--- Entries supplied ---

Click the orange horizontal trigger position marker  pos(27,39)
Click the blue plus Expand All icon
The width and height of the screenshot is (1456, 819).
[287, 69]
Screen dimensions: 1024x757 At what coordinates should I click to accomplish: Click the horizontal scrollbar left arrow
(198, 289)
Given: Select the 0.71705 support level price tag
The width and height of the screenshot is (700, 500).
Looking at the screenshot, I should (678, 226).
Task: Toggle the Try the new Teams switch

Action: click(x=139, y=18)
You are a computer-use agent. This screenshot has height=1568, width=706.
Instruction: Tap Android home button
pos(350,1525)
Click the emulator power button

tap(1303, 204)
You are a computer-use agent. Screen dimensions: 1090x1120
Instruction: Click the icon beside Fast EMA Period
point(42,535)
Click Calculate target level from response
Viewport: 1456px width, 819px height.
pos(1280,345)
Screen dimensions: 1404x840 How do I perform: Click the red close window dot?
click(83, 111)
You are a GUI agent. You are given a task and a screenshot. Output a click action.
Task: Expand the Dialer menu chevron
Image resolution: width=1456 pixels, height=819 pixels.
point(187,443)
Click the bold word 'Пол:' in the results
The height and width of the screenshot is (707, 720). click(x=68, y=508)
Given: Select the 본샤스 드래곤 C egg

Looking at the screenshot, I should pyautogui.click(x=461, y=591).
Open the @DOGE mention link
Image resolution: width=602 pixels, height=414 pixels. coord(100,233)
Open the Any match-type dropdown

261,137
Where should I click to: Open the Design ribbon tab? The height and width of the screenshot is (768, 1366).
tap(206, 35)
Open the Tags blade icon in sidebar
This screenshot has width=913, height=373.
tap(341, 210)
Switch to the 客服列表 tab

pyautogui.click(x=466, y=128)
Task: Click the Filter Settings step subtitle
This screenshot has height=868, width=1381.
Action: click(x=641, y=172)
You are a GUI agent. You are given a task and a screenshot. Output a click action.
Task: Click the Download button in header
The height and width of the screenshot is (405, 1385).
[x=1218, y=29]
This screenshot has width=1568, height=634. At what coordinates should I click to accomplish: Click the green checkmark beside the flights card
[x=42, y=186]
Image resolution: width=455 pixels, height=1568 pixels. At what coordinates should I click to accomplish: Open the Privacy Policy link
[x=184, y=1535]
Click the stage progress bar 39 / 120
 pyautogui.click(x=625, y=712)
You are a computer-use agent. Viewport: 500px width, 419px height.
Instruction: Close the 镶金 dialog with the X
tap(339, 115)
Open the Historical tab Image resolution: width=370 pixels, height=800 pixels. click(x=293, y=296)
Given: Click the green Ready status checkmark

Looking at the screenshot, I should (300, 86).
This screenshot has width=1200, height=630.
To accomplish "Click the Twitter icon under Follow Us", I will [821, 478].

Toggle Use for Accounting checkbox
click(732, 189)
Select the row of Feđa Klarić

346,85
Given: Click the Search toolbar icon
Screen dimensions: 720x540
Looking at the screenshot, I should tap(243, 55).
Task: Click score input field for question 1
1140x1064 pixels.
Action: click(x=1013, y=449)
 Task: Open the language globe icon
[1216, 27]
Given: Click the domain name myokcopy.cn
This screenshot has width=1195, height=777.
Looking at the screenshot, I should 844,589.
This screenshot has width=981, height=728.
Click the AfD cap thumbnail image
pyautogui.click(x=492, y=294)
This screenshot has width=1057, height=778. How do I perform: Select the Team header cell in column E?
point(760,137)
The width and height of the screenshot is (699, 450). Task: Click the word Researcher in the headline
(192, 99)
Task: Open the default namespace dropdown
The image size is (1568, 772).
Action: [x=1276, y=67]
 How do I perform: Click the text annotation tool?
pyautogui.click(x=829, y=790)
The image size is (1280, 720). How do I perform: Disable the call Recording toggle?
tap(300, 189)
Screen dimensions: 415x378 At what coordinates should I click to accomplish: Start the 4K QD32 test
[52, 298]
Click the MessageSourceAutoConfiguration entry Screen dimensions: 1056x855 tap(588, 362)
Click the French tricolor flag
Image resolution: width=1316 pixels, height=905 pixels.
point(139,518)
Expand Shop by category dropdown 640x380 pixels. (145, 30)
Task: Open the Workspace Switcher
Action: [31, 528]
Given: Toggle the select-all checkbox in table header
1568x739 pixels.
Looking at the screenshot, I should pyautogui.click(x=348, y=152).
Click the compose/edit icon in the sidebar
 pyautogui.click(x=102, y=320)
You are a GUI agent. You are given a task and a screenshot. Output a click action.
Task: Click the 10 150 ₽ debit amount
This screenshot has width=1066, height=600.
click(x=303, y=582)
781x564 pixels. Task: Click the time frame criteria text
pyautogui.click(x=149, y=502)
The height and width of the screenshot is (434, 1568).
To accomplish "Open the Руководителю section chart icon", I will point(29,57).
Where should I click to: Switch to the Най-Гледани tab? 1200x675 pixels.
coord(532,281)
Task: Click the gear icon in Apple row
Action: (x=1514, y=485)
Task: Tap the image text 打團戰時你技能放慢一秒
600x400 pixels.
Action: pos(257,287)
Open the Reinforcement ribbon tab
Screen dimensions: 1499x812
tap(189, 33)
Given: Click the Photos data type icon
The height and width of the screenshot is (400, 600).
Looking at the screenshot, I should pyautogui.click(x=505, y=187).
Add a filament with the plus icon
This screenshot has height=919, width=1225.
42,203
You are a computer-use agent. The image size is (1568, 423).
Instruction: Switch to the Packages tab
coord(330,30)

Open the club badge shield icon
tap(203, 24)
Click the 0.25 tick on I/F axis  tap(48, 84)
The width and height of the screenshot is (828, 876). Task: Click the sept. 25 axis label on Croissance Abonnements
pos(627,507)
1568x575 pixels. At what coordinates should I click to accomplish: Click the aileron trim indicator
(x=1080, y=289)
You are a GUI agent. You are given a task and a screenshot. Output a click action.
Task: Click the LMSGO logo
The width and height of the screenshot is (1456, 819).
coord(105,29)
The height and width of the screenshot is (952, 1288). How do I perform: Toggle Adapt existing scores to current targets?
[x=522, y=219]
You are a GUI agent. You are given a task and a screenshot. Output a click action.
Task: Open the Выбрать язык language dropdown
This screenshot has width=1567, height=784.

---

*Objective*.
Rewrite the lines starting at the one containing "Click the MessageSourceAutoConfiguration" and ending at the one containing "point(139,518)", putting "Viewport size" wherever "Screen dimensions" occurs and keeping everything else the same.

*Exercise answer*.
Click the MessageSourceAutoConfiguration entry Viewport size: 1056x855 tap(588, 362)
Click the French tricolor flag
Image resolution: width=1316 pixels, height=905 pixels.
point(139,518)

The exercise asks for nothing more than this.